También es cierto que debemos vernos autocríticamente, pues las tendencias del burocratismo y un confort “acomadaticio” ha podido llevar, en algunos casos, a posturas autosuficientes, desdeñosas de las demandas de las personas y los colectivos; en fin, a perder el horizonte del servicio público. Pero también es cierto que esto es solo el menor de los casos que, por lo mismo que escuece y duele, se hace muy evidente, clama al cielo, y hay que enfrentarlo y cortarlo.

En ese sentido, veo con preocupación el ataque que desde diversos frentes (como algunos medios de comunicación, grupos políticos y oportunistas de turno) se hace contra las universidades públicas y sus convenciones colectivas; estas últimas han sido instrumentos de cambio, mejora social y negociación, que nos han dado la posibilidad de llegar a acuerdos en pro de las mejores condiciones de vida de todos y todas, procuradoras de esa paz social, de equilibrios organizacionales, de combinación de las fuerzas productivas en aras de alcanzar objetivos de desarrollo, que han provocado, en muchos casos, las mejorías y avances de sectores de la población. Y la convención colectiva de la Universidad Nacional no ha sido la excepción, más por el contrario ha sido una norma pionera en algunos temas en el ámbito nacional.

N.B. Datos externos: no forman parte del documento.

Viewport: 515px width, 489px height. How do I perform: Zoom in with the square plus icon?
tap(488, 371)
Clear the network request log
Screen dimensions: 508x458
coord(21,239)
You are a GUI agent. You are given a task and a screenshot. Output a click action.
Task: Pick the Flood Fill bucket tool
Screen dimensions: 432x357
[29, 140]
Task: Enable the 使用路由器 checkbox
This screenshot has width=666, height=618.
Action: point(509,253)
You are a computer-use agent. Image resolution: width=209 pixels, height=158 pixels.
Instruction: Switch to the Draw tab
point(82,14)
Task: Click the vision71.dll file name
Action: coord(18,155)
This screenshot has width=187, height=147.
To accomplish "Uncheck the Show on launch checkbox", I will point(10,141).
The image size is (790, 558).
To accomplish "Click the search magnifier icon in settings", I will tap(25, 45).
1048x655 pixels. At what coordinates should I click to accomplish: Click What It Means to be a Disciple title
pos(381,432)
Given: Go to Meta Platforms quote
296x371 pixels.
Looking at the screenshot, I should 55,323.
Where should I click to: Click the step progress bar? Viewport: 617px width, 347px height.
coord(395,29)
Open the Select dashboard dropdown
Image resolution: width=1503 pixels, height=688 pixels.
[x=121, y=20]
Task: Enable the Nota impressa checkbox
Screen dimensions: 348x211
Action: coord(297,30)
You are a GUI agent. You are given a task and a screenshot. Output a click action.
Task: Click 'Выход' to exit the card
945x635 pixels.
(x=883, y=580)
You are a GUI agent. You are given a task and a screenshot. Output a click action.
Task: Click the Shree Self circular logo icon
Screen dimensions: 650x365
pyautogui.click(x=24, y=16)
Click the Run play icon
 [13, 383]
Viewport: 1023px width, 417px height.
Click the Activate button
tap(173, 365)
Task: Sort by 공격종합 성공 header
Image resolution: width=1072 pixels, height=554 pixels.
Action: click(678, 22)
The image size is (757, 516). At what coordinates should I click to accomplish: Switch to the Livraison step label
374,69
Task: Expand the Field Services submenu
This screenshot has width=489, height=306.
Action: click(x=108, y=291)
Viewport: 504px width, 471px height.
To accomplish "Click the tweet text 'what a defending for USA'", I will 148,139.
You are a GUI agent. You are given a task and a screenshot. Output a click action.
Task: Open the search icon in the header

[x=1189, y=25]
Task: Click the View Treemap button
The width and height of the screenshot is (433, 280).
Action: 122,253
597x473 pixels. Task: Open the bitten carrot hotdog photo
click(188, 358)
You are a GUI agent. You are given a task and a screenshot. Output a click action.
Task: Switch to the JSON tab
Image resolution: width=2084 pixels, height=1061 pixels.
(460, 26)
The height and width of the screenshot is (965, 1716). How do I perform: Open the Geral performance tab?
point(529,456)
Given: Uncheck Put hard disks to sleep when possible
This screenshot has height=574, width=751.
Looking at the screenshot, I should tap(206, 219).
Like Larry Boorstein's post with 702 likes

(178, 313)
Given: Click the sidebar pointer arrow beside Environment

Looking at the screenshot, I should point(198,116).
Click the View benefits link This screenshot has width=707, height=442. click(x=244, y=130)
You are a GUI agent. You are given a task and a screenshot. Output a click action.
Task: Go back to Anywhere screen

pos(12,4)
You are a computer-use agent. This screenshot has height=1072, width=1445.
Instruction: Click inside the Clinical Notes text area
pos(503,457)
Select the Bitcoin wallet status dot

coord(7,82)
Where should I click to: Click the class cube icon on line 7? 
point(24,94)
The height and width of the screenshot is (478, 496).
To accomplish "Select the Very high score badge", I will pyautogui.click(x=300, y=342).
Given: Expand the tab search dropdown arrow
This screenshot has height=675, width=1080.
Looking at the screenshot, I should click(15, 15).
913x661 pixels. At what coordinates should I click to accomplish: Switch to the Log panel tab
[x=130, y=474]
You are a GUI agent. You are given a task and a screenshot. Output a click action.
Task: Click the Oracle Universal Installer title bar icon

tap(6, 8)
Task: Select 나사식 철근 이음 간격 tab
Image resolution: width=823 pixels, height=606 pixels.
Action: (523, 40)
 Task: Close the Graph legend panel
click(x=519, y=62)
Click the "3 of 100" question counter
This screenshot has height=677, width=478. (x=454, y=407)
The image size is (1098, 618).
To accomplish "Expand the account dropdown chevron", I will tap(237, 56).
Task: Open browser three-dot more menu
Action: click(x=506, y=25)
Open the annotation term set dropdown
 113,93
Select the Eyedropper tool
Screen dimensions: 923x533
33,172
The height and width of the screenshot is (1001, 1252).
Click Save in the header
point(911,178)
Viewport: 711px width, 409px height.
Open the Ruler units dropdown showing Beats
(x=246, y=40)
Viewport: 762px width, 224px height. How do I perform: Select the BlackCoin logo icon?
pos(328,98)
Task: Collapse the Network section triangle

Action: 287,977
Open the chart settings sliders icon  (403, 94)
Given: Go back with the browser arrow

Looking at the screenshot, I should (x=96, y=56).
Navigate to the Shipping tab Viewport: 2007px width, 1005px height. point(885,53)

En otro contexto, alguno de más holgura económica, menores presiones fiscales, pero también menores presiones en la operación y la operatividad del quehacer universitario, siendo la nuestra una universidad que, en pocos años, se ha más que duplicado, en estudiantes, en personal, en necesidades espaciales, etc., la convención colectiva pudo cobijar beneficios válidos, que hoy, por el cambio de contexto, requieran revisarse y sopesarse, de modo que nos permita analizar y discernir entre aquello que resulta necesario, desde una perspectiva de humanidad decente y dignidad, y aquello que debiera modificarse, dando lugar a nuevos acuerdos.

Frente a ella, ese espíritu de negociación, de acercamiento de posiciones, que se hace desde una postura responsable y corresponsable, con sentido del bien común, de realismo, pero también de servicio público con visión de futuro, es el que debe imperar, para lo cual no me queda duda tenemos sobrada capacidad.

Lastimosamente, hoy por hoy, la judicialización de nuestra convención colectiva opera como una caja de Pandora, pues -como lo he advertido, desde mi visión jurídica, en los espacios que transitoriamente ocupo- no sabemos lo que puede resultar de ello, máxime que hay quienes (de dentro y de fuera) están ávidos por atacarnos, por cercenar nuestra autonomía, por privar a este país de una de sus principales garantías democráticas, como es la existencia de las universidades públicas.

Sin embargo, aún no es tarde, pues creo que, como comunidad universitaria, de la cual todos y todas formamos parte, independientemente de nuestras funciones transitorias, estamos llamados a entrar en ese espíritu de diálogo y negociación, que nos permita reconocernos como parte de este colectivo y cohesionarnos en torno de los mejores intereses y valores que la UNA ha sostenido y a los que se debe, para acordar las formas organizativas, estructurales y normativas que los protejan y haga operativos. Incluso, esta será la manera de evitar o disminuir las posibilidades de que poderes y agentes externos entren a regular nuestro quehacer y, sobre todo, las condiciones en las que dignamente podremos cumplir con nuestras tareas y compromisos universitarios.

Dr. Norman Solórzano Alfaro-Vicerrector de Docencia, UNA.

 

*Imagen ilustrativa.

Enviado a SURCOS por M.Sc. Efraín Cavallini Acuña, Asesor Comunicación Rectoría UNA.